Réfutation de l'employeur La présente affaire n'a aucun rapport avec les affaires de « licenciement d'office à la suite d'une absence prolongée » invoquées par la représentante du fonctionnaire. Dans lesdites affaires, les plaignants se voyaient priver de leur droit à une audience équitable du fait des dispositions sur le licenciement d'office. En l'espèce, l'exercice de ce droit n'est pas refusé. Le fonctionnaire a le droit d'être entendu et il a exercé ce droit devant l'arbitre soussigné. L'affaire City of Gloucester ne s'applique pas non plus.

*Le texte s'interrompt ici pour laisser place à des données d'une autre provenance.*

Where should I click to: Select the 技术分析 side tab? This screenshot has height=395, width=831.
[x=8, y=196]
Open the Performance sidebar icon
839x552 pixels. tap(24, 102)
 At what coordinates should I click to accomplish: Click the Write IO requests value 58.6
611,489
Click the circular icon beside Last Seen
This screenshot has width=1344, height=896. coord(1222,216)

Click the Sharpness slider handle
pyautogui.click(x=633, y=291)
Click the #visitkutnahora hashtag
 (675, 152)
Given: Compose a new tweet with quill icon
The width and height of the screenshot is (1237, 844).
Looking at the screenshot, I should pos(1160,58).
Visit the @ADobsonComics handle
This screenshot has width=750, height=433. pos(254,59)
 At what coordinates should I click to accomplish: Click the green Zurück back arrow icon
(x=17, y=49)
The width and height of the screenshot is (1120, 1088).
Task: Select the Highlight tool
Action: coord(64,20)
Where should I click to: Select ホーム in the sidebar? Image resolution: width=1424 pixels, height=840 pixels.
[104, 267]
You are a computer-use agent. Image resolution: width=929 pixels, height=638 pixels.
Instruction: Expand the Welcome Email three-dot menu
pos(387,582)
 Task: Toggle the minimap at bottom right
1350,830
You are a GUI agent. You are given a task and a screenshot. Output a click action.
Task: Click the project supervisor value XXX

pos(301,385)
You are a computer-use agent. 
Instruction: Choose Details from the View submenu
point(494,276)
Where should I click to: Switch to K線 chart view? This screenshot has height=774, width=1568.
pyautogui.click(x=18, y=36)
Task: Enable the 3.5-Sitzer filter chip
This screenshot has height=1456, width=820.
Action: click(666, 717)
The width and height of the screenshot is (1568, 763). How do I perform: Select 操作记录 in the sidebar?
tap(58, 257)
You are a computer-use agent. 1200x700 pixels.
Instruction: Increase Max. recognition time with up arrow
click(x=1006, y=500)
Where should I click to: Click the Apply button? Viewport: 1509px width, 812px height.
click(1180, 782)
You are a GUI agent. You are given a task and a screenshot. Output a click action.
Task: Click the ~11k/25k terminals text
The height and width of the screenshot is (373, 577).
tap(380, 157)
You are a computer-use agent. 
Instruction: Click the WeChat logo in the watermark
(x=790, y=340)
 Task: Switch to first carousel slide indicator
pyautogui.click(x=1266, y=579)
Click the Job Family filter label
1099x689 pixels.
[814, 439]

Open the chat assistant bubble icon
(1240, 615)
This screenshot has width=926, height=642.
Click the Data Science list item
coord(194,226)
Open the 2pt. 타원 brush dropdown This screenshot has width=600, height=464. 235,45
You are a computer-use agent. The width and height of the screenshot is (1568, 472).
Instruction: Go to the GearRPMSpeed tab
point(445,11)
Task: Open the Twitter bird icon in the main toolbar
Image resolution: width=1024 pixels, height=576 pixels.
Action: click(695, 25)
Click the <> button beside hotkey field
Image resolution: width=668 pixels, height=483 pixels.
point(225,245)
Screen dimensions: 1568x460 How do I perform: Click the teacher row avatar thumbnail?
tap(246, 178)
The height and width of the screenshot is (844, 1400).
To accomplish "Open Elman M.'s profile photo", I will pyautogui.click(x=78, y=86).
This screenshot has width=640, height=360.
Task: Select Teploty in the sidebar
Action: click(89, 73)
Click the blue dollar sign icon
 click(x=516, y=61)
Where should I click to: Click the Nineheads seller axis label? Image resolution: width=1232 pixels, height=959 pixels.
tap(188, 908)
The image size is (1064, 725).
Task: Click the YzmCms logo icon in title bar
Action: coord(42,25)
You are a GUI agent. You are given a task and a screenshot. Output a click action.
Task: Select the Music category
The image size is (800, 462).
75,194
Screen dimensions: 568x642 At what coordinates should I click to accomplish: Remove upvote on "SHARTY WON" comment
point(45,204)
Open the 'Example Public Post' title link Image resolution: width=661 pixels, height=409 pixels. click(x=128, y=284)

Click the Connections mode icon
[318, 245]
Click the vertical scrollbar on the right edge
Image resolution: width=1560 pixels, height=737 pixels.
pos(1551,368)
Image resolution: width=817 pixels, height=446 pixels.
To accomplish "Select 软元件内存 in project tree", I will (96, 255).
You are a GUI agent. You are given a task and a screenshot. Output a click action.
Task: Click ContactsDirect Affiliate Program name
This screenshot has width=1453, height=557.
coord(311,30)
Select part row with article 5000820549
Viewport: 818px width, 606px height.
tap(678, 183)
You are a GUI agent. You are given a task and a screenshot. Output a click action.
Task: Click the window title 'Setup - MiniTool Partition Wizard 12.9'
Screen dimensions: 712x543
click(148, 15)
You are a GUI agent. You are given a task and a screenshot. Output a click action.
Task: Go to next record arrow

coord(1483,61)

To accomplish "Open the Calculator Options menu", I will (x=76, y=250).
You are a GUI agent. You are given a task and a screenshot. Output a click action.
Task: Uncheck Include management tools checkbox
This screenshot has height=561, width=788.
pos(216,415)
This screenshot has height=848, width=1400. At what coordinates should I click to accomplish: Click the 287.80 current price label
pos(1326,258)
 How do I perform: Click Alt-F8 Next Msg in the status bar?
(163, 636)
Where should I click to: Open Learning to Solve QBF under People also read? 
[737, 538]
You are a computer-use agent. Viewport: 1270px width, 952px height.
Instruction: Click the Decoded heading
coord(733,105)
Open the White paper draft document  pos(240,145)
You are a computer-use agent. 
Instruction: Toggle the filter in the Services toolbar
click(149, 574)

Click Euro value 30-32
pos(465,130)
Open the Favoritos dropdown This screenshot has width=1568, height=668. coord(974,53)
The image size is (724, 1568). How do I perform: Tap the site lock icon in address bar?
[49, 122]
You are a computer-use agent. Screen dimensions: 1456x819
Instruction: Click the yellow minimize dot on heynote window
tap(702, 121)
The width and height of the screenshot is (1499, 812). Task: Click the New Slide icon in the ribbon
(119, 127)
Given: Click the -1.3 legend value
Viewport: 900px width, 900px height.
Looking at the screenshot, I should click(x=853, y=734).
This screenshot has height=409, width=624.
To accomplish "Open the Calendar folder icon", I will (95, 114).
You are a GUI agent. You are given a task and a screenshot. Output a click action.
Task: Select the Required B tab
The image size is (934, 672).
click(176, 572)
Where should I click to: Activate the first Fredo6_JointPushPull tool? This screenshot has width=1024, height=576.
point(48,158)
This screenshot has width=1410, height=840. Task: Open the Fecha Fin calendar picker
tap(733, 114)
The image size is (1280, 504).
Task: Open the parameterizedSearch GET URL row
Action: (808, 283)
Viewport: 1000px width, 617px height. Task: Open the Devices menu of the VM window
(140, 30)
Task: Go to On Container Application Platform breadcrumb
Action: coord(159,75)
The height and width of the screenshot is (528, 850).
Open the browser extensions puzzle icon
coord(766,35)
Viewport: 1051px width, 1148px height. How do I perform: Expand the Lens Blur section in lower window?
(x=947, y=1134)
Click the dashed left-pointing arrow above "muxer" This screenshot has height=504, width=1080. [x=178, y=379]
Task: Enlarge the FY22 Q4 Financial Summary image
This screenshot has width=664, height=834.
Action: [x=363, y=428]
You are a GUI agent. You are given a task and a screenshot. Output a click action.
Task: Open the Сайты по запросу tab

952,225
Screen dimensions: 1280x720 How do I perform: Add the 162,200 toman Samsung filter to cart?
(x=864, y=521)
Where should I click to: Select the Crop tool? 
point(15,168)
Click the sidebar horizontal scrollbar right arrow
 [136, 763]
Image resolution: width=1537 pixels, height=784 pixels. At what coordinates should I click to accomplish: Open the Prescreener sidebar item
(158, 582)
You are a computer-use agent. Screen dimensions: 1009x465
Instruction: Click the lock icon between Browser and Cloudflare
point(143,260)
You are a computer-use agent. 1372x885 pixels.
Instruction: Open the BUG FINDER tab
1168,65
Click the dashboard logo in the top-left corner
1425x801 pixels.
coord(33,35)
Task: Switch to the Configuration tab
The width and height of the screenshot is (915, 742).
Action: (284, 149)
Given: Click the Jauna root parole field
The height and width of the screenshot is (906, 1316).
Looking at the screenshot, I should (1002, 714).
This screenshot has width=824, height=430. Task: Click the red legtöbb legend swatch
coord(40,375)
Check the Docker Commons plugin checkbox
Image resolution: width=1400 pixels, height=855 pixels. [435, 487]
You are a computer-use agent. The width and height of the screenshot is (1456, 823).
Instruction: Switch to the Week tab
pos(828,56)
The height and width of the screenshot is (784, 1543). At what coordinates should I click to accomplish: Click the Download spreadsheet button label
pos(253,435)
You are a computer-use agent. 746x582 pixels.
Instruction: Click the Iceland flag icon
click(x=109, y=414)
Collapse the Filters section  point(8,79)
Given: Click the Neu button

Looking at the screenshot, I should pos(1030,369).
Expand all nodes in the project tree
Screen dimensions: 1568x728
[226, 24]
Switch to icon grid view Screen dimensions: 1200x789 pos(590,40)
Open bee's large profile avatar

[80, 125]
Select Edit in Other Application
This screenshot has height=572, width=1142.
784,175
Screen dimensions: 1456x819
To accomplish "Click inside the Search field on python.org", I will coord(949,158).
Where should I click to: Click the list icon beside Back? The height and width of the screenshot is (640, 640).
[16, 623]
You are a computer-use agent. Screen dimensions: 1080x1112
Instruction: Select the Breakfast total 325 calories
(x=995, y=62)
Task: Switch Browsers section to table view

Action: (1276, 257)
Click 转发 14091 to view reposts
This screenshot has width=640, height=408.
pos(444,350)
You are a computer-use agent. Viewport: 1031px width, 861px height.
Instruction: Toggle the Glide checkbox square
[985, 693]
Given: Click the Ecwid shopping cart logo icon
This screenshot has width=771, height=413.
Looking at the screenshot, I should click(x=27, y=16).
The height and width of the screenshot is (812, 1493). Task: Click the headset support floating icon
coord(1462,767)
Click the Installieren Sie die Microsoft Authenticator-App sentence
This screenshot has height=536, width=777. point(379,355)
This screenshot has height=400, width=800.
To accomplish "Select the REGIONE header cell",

Dans cette affaire, qui portait seulement sur le droit continu de déposer un grief aux termes de la convention collective relativement à l’admissibilité aux prestations invalidité, le plaignant n'a pas été réintégré. Enfin, l’application de la politique du Conseil du Trésor ne constitue pas de la discrimination par suite d'un effet préjudiciable. S'il y a discrimination fondée sur une déficience physique, c'est de la discrimination « directe » et non pas de la discrimination « par suite d'un effet préjudiciable ». Par conséquent, la question de l’obligation d'accommodement ne se pose pas en l'espèce. MacNeill v. Canada , (1994) 169 N.R. 368 (C.A.F.).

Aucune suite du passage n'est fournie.